### [Work instruction]
Repeat the listing below exactly from the line with "Screen dimensions: 800x384" through its last line. Skip every picture.

====

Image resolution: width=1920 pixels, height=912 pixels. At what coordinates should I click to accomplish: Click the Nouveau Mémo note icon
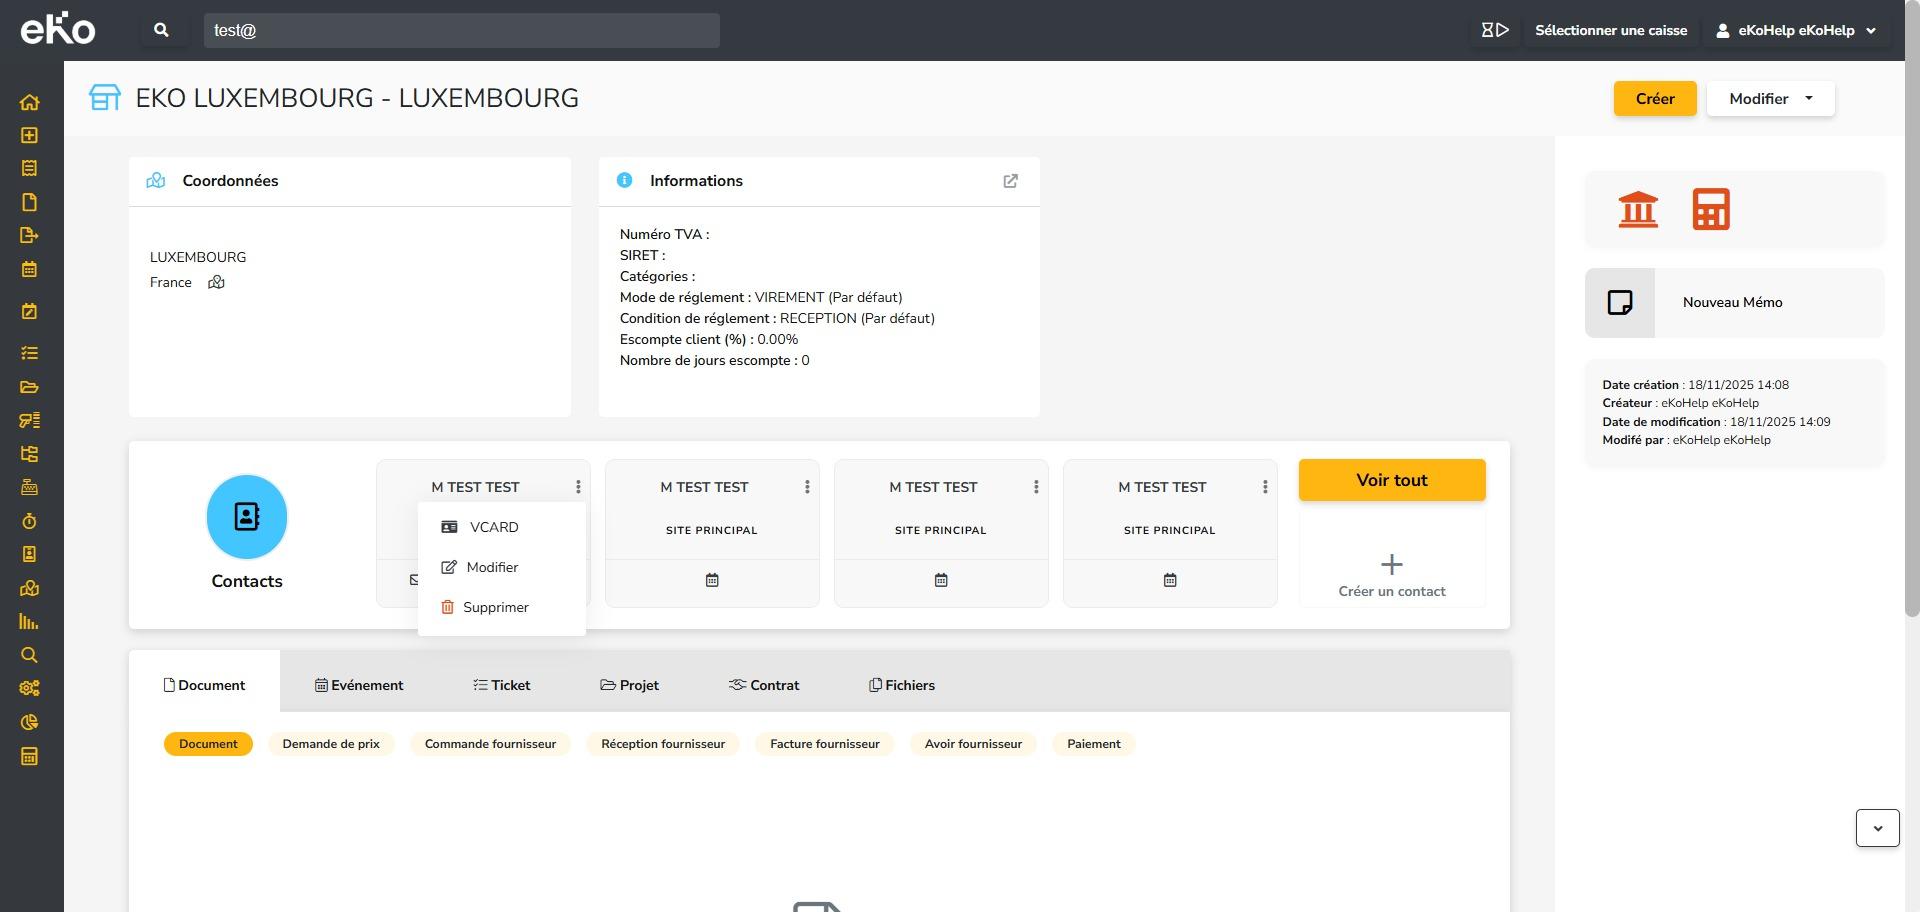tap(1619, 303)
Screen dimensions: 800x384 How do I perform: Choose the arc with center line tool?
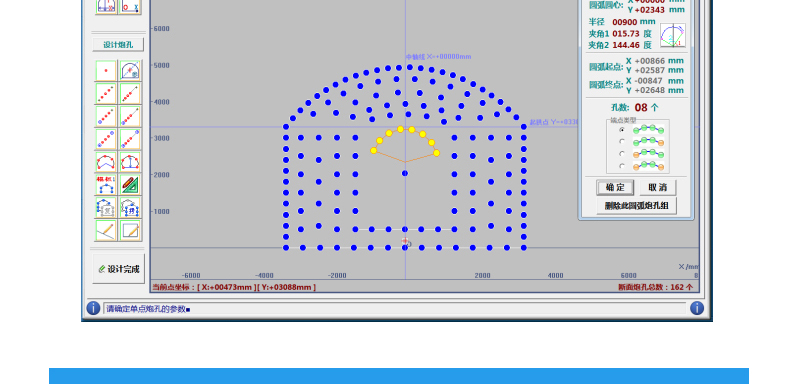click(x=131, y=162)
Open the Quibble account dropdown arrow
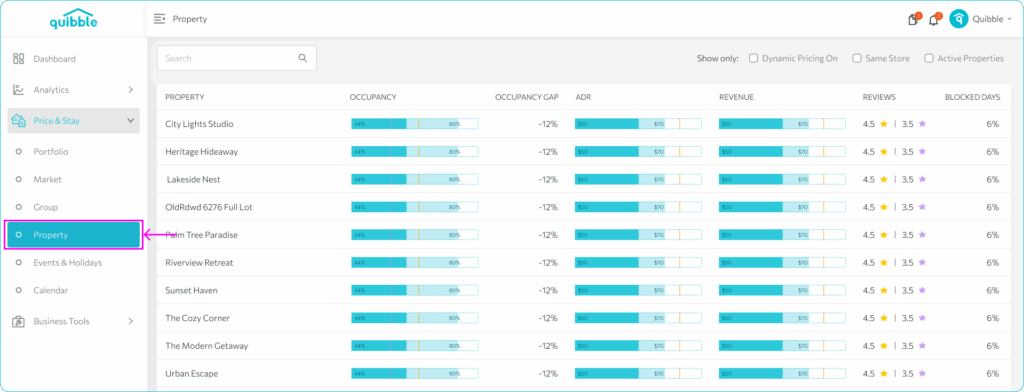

====

### [Solved problem]
Screen dimensions: 800x384 How do I perform: Choose the arc with center line tool?
click(x=131, y=162)
Open the Quibble account dropdown arrow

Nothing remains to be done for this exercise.